10. Shri K. K. Sudheesh, learned counsel appearing for the State, on the
other hand, contended that there is no reason to disturb the findings
recorded by the trial Court, affirmed by the High Court. Learned counsel
submitted that, in a case of this nature, it is difficult to get any direct
evidence or eye-witnesses, especially when PW2 has stated that on the date
of the incident, even though she tried to resist, she was threatened that
she would be killed and that the accused had promised to marry her.
Learned counsel pointed out that the evidence of PW2 that the first sexual
act was committed by the accused without her consent, can be accepted
safely even without any corroboration.
11. We have three crucial witnesses in this case. The first and foremost
is the prosecutrix herself. We have gone through her evidence with great
care. She has stated in her cross-examination that the accused used to
come to her house to meet her elder brother, quite often. In the cross-
examination also, she has deposed that the accused used to come to her
house frequently since two to three years prior to the date of the incident
and that she used to talk to the accused. PW3, mother of PW2, has also
deposed in the cross-examination that the accused is her son’s friend.
PW4, father of PW2, has also deposed that the accused is the friend of his
son. Evidence of PW2 to PW4 would, therefore, clearly indicate that the
accused was having close acquaintance with the family of PW2 and he was not
a stranger to her on the date of the incident.

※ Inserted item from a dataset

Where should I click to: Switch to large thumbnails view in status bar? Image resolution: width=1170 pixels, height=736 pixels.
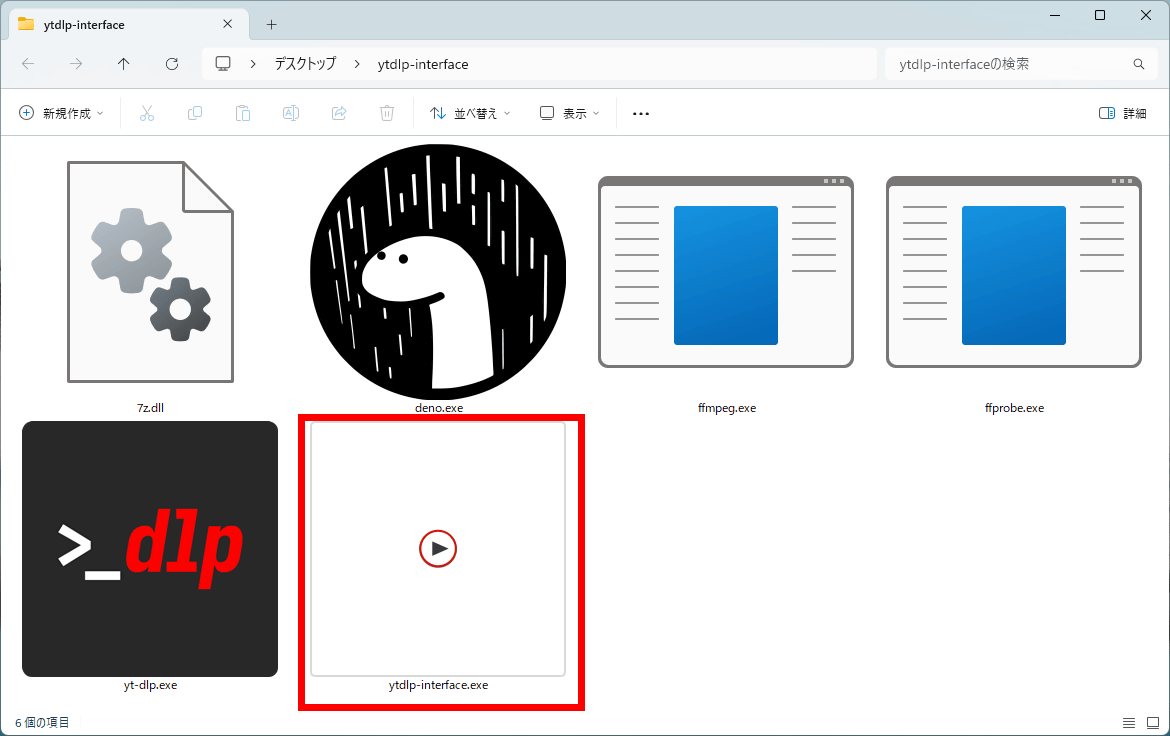[x=1152, y=722]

12. Section 375 IPC defines the expression “rape”, which indicates that
the first clause operates,
where the woman is in possession of her senses,
and therefore, capable of consenting but the act is done against her will;
and
second,
where it is done without her consent;
the third, fourth and fifth,
when there is consent, but it is not such a consent as excuses the offender, because it is obtained by putting her on any person in whom she is interested in fear of death or of hurt.

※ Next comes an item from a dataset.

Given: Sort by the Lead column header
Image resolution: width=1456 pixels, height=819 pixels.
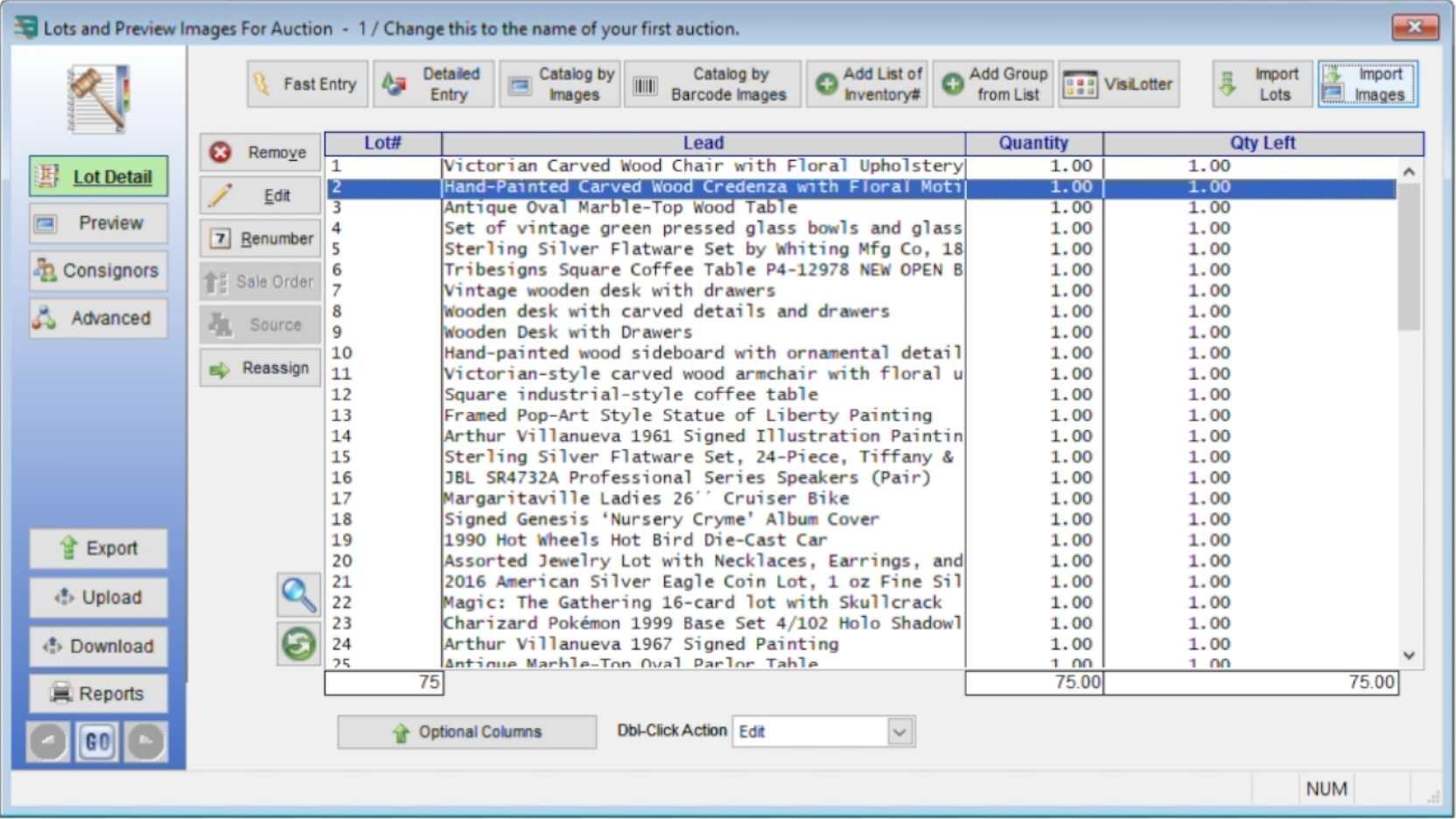Looking at the screenshot, I should click(x=703, y=143).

The expression “against her will” means that the act must have been done in spite of the opposition of the woman.
An inference as to consent can be drawn if only based on
evidence or probabilities of the case.
“Consent” is also stated to be an act of reason coupled with deliberation.
It denotes an active will in the mind of a person to permit the doing of an act complained of.
Section 90
IPC refers to the expression “consent”.
Section 90, though, does not
define “consent”, but describes what is not consent. “Consent”, for the purpose of Section 375, requires voluntary participation not only after the exercise of intelligence based on the knowledge of the significance and moral quality of the act but after having fully exercised the choice between resistance and assent.
Whether there was consent or not, is to be
ascertained only on a careful study of all relevant circumstances.
[See State v. Mango Ram (2000) 7 SCC 224]
13. We are, in this case, concerned with a situation
where the incident
alleged to have occurred at 8.30 AM in day light and at a place near the
compound of one Karunakaran, not within the four walls of a house or a
building. Accused was not a stranger.
The prosecutrix had previous
acquaintance with the accused or else in all probability she would have
resisted forcefully, attracting passersby or people from the neighbourhood.
She has stated that she was threatened and made to believe that the
accused would marry her.
She later became pregnant and delivered a child,
and the paternity of the child is disputed by the accused. FIR was lodged
after a period of 10 months from the date of incident.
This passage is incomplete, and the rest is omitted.